Saved data entries:
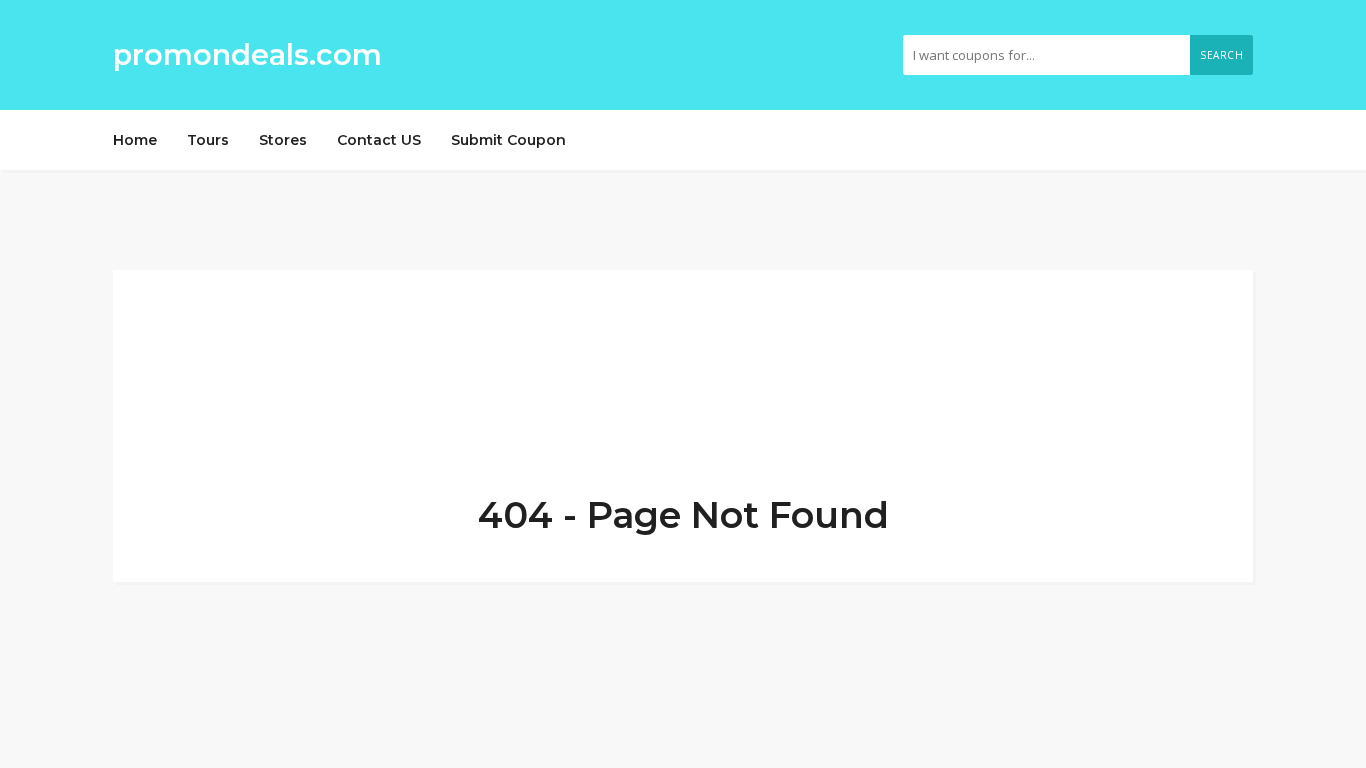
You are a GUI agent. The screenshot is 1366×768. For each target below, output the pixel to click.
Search (1221, 55)
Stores (283, 140)
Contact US (379, 140)
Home (135, 140)
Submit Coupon (508, 140)
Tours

WORK TO COMPLETE: The records above must be echoed exactly, minus their pictures.

SOLUTION TO THE PROBLEM:
You are a GUI agent. The screenshot is 1366×768. For each target below, output the pixel to click.
Search (1221, 55)
Stores (283, 140)
Contact US (379, 140)
Home (135, 140)
Submit Coupon (508, 140)
Tours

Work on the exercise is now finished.